STATED TASK A |
Decide whether each statement, (i) to (iii), agrees with the passage on Garrard. Answer yes or no for each, and quote the words of the passage that decide it.

(i) Garrard moved to Albemarle Street in 1911.
(ii) The Albemarle Street showrooms were arranged to look like a commercial establishment.
(iii) Garrard obtained its diamonds chiefly through Colombo.
+ + + + +
The setting of the Cullinan I into the Sovereign's Sceptre, completed in 1910 for the coronation of King George V, represents perhaps the most technically demanding commission ever entrusted to a British jeweller. The stone — a pendeloque brilliant of exceptional size — required a specially engineered platinum mount capable of supporting its weight within the sceptre's existing structure while remaining removable for separate display. Garrard's craftsmen accomplished this with a detachable fitting that allowed the diamond to be worn as a brooch independently of the sceptre, a solution that reflected both technical ingenuity and an understanding of the stone's dual role as jewel and symbol of state.

The Albemarle Street Premises

Garrard relocated to Albemarle Street, Mayfair, in 1911, and the address became inseparable from the firm's identity. Albemarle Street had long been associated with intellectual and cultural distinction — the Royal Institution is located there, and the street's Georgian townhouses had housed notable residents across the arts and sciences. For Garrard, the address conferred a quiet authority appropriate to a house that served both the Crown and the most discerning private clients. The showrooms were appointed in the manner of a distinguished private house rather than a commercial establishment, a deliberate aesthetic choice that reinforced the firm's positioning at the very summit of the trade.

Over the decades at Albemarle Street, Garrard produced work across the full range of fine jewellery: tiaras, parures, necklaces, brooches, and rings set with the finest coloured gemstones and diamonds available on the international market. The firm maintained close relationships with the major gem-trading centres — Antwerp for diamonds, Colombo and Bangkok for coloured stones — and its buyers were active at the principal auction houses and in the private treaty market. Commissions from Indian maharajas, Middle Eastern royal families, and South American elites supplemented the steady flow of aristocratic British patronage.
+ + + + +
STATED TASK B | From the rows below, extract every line that contains the word "what".
+ + + + +
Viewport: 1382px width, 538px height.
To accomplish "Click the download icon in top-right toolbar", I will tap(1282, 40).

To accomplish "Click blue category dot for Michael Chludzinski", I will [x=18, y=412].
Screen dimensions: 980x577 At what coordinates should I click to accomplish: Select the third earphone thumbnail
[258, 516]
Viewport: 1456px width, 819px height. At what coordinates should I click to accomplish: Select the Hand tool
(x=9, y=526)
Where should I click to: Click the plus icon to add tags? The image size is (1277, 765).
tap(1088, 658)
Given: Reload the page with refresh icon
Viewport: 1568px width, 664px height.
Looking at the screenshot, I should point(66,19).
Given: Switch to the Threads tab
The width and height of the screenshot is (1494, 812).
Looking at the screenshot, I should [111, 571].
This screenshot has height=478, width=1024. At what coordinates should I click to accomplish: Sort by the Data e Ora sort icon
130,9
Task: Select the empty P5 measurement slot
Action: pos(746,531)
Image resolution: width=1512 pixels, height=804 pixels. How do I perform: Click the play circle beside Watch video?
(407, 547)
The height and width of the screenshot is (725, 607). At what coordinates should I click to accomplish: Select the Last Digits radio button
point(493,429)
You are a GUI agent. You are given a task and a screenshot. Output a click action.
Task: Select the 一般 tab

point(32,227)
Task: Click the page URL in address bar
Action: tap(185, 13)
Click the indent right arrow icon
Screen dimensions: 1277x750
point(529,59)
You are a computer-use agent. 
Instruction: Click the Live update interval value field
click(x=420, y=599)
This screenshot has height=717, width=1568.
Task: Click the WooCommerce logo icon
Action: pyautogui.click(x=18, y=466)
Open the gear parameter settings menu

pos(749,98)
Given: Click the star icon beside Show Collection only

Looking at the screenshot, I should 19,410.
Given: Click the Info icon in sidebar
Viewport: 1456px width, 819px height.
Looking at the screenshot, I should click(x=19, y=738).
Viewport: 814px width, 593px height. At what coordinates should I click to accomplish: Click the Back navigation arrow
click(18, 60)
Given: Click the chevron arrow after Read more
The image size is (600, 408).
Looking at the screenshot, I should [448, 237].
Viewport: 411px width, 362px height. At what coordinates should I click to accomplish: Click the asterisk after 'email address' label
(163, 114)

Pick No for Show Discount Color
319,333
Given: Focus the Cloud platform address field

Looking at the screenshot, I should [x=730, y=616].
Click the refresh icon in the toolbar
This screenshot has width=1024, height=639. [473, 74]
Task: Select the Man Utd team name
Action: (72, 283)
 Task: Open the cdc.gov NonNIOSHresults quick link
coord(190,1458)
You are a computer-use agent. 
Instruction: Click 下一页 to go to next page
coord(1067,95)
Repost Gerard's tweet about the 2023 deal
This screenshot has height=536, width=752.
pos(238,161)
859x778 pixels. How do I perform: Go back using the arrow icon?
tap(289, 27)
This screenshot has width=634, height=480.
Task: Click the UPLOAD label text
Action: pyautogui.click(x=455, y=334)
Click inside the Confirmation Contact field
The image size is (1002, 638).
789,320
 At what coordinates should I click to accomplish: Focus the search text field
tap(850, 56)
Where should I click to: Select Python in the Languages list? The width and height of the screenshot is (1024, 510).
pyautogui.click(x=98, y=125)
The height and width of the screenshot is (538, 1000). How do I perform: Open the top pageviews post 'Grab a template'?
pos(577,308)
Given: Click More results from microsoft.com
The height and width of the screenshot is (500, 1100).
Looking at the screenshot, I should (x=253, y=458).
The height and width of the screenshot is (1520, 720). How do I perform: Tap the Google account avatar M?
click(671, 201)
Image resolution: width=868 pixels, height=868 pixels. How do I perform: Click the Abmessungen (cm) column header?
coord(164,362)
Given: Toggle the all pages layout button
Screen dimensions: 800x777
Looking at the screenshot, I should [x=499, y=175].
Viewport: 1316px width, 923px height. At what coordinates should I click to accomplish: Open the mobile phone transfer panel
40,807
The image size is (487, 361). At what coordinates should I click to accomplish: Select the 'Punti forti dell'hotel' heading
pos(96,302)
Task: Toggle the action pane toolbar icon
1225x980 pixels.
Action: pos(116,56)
+ + + + +
FINAL ANSWER A |
(i) Yes: "Garrard relocated to Albemarle Street, Mayfair, in 1911"
(ii) No: "The showrooms were appointed in the manner of a distinguished private house rather than a commercial establishment"
(iii) No: "Antwerp for diamonds, Colombo and Bangkok for coloured stones"

FINAL ANSWER B |
Screen dimensions: 980x577 At what coordinates should I click to accomplish: Select the third earphone thumbnail
Viewport: 1456px width, 819px height. At what coordinates should I click to accomplish: Select the Hand tool
This screenshot has height=478, width=1024. At what coordinates should I click to accomplish: Sort by the Data e Ora sort icon
The height and width of the screenshot is (725, 607). At what coordinates should I click to accomplish: Select the Last Digits radio button
Viewport: 814px width, 593px height. At what coordinates should I click to accomplish: Click the Back navigation arrow
Viewport: 411px width, 362px height. At what coordinates should I click to accomplish: Click the asterisk after 'email address' label
 At what coordinates should I click to accomplish: Focus the search text field
Viewport: 1316px width, 923px height. At what coordinates should I click to accomplish: Open the mobile phone transfer panel
The image size is (487, 361). At what coordinates should I click to accomplish: Select the 'Punti forti dell'hotel' heading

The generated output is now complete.